▸ SELECTED EXCERPT
Wednesday, November 23, 2011

Holiday Heart Syndrome, L-Arginine, and Prevention

Thanksgiving is a time for thanks, family, and cardiovascular conditions. Unfortunately, the holidays are the busiest time of year for ER visits and heart disease. This year, we're talking about Holiday Heart Syndrome, l-arginine, and prevention.

 

Holiday Heart Syndrome

Holiday heart syndrome occurs when an individual drinks more than normal and eats more than normal...traditionally the normal things to do during the holidays. The abnormal drinking can lead to abnormal heart rhythms, which allows blood to pool in the heart. Left untreated, this ‘artial fibrillation’ can cause congestive heart failure or stroke.

 

What are the Risk Factors for Holiday Heart Syndrome?

There truly are no ‘traditional’ heart attack risk factors to take into account when talking about holiday heart syndrome. Unfortunately, this syndrome can sneak up on anyone, whether they have a family history of heart disease or not.

 

How can I Prevent This Syndrome?

By simply eating and drinking in moderation throughout the day, you can avoid the atrial fibrillation associated with the holidays. While you avoid over-eating and over-drinking this holiday season, consider trying an arginine supplement such as Cardio Juvenate to help keep those arteries clear and blood flowing efficiently.

Source data:
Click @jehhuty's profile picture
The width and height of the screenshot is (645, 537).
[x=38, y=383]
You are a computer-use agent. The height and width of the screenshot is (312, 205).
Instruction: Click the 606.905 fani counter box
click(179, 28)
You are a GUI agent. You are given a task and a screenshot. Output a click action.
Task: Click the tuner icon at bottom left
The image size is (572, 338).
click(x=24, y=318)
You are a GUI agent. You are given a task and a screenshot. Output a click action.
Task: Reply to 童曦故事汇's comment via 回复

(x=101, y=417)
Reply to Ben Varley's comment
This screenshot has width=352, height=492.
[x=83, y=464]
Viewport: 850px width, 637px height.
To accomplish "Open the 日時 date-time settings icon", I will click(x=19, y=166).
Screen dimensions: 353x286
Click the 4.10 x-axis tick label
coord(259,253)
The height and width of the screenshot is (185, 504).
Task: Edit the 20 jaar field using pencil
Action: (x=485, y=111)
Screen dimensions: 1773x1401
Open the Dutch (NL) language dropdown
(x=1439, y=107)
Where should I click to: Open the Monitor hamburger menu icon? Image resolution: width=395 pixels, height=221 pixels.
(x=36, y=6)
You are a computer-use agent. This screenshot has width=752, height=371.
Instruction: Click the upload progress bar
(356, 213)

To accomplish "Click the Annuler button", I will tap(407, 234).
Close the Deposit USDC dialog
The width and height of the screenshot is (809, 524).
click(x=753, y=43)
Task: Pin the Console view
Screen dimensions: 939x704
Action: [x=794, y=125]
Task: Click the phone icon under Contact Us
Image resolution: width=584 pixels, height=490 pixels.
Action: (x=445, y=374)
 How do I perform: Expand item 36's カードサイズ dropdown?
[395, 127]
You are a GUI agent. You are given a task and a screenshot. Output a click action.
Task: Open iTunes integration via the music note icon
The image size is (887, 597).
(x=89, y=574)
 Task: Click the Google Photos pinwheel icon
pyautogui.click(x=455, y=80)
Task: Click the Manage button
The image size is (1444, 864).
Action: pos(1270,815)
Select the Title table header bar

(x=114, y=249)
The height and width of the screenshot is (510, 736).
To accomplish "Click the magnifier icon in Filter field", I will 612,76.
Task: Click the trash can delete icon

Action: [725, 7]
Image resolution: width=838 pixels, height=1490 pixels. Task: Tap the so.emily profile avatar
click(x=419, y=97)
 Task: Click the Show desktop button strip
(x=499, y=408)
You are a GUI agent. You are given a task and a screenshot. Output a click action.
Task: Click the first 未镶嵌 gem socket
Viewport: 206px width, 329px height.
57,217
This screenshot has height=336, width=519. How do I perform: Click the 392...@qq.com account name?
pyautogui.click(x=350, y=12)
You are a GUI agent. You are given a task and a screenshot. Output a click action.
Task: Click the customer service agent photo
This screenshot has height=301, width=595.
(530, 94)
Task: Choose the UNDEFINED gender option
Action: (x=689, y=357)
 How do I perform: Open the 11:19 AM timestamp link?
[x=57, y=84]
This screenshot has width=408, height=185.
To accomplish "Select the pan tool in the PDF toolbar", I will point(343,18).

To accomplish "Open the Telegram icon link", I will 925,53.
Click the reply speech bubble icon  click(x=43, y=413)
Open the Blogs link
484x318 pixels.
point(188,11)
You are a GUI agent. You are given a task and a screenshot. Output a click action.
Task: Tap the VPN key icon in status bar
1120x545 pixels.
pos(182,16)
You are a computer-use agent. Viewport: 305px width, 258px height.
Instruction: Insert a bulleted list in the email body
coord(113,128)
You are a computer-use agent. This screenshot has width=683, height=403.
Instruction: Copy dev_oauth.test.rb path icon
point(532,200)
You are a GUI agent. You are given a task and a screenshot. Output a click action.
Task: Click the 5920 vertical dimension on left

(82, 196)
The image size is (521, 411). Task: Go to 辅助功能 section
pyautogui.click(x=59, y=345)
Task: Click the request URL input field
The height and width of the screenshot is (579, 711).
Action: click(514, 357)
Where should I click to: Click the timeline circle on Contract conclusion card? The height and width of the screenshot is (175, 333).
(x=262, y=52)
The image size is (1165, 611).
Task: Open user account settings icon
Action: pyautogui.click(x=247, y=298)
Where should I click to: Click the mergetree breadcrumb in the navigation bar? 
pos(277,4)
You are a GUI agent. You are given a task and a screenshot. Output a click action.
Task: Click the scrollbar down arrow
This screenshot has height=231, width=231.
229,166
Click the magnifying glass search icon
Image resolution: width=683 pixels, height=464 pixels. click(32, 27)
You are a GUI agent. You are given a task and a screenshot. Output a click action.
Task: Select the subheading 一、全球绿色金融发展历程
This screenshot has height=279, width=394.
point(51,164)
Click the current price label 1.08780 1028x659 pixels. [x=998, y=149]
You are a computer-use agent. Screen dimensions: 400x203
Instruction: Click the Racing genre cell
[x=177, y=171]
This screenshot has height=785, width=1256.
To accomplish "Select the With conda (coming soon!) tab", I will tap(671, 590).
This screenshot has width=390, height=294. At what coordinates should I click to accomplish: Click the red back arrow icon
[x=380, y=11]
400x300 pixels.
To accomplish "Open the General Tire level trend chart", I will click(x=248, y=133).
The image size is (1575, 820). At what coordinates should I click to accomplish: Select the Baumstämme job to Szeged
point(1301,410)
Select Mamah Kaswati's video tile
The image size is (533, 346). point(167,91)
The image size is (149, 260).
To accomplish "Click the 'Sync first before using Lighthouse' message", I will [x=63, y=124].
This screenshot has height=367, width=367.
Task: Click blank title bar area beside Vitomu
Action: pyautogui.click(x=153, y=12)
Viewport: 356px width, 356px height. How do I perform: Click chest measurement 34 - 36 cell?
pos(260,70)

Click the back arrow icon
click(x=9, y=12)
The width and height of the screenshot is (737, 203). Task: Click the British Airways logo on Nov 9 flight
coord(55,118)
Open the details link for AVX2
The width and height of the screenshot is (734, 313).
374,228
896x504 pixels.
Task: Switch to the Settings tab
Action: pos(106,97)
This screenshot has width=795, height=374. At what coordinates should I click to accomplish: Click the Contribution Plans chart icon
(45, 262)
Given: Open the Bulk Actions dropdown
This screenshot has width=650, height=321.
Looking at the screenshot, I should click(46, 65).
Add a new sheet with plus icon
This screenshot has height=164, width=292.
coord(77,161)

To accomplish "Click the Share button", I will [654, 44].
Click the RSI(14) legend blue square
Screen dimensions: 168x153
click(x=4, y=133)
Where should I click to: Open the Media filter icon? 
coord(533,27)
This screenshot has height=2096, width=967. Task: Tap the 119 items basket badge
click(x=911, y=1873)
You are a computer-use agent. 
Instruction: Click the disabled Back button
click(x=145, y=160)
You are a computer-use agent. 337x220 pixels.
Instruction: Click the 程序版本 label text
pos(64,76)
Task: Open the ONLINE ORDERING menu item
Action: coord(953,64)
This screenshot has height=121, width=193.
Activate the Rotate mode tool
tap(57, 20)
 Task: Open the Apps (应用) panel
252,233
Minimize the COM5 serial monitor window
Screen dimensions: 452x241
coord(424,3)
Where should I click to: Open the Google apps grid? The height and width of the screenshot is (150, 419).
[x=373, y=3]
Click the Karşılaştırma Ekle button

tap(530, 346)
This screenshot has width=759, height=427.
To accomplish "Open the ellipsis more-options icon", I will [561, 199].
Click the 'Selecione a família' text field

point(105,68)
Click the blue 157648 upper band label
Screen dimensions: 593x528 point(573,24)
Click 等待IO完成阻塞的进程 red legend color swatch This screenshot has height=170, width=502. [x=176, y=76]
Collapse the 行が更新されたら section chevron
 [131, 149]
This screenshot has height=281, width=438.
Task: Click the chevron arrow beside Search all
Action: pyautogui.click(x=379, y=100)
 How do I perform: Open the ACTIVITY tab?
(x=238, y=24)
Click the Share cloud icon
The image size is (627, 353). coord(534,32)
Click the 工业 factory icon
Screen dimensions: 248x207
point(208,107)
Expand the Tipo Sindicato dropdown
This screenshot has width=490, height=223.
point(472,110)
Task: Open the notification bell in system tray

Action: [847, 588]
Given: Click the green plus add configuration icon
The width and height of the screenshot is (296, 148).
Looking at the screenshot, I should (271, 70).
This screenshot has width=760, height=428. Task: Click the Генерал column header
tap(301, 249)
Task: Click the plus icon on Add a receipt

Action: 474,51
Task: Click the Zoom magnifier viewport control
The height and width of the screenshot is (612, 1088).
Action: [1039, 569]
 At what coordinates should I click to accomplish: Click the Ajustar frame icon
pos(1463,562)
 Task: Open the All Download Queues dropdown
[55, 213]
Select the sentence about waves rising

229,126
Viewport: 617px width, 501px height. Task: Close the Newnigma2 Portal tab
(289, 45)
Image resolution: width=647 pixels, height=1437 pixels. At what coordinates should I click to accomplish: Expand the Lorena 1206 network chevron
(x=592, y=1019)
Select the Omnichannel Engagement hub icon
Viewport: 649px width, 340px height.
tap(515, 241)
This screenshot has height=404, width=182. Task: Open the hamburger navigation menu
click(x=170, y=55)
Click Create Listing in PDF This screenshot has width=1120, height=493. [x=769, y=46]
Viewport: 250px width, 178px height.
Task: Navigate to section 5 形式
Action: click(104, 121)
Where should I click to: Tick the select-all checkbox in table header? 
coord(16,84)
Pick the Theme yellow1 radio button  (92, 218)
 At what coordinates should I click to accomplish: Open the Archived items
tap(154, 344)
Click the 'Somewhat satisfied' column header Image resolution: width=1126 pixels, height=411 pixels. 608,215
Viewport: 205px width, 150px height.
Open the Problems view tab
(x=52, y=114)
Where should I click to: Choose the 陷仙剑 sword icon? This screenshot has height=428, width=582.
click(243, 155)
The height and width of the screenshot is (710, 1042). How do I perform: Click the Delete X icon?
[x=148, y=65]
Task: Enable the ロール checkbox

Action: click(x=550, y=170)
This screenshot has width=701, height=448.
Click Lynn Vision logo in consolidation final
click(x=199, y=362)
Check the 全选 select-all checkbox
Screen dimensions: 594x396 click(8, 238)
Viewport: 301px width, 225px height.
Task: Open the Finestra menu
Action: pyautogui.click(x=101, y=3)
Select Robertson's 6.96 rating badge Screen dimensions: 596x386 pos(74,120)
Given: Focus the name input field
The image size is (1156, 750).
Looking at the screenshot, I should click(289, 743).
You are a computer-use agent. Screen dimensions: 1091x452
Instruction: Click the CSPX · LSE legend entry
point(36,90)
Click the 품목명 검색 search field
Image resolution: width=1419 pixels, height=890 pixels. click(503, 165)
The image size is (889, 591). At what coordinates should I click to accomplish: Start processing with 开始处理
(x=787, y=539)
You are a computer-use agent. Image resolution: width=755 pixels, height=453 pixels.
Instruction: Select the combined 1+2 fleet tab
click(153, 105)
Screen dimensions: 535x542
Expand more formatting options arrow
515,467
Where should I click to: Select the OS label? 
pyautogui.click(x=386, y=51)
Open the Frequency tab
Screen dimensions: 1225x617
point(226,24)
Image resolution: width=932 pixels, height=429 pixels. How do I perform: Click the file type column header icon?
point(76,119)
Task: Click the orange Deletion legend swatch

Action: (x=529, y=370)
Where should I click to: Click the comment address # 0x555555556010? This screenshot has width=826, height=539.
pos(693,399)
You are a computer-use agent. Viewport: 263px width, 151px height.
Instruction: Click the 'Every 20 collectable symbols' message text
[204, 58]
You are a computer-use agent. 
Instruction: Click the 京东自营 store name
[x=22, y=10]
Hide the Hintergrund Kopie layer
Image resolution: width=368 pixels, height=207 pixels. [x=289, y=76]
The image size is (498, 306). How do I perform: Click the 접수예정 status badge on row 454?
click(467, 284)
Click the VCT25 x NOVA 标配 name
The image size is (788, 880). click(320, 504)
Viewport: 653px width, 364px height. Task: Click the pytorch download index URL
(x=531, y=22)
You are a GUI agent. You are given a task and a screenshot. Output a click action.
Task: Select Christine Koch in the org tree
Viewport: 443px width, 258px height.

▸ WORK ORDER 1
Reproduce the passage of the holiday heart syndrome text from "Wednesday, November 23, 2011" to "failure or stroke.", word for word.
▸ WORK ORDER 2
Resume the article on holiday heart syndrome and l-arginine, starting right after its final sentence.
These records have no connection to the text about holiday heart syndrome.

▸ EXERCISE RESULT 1
Wednesday, November 23, 2011

Holiday Heart Syndrome, L-Arginine, and Prevention

Thanksgiving is a time for thanks, family, and cardiovascular conditions. Unfortunately, the holidays are the busiest time of year for ER visits and heart disease. This year, we're talking about Holiday Heart Syndrome, l-arginine, and prevention.

 

Holiday Heart Syndrome

Holiday heart syndrome occurs when an individual drinks more than normal and eats more than normal...traditionally the normal things to do during the holidays. The abnormal drinking can lead to abnormal heart rhythms, which allows blood to pool in the heart. Left untreated, this ‘artial fibrillation’ can cause congestive heart failure or stroke.

▸ EXERCISE RESULT 2
 

When to go to the ER

If you began to feel the classic signs of a stroke or heart attack; pain in chest and down arms, shortness of breath, dizziness, get to the emergency room immediately. If you are even worried that you might be showing symptoms of a heart condition during the holidays, get to the ER. Talk to your physician today, before Thanksgiving, to see what you need to do to avoid holiday heart syndrome.

 

 

Thursday, November 17, 2011

Broken Heart Syndrome and Women's Heart Health

Stress does amazing things to the body, and not in any good way. Now, researchers are beginning to look deeper into the stress that comes from a ‘broken heart,’ and how that stress greatly impacts women's health.

 

Stress and Heart Health

In cases where stress has been chronic for many months, or has been extreme and beyond what the body is use to, heart health becomes a factor, especially for women.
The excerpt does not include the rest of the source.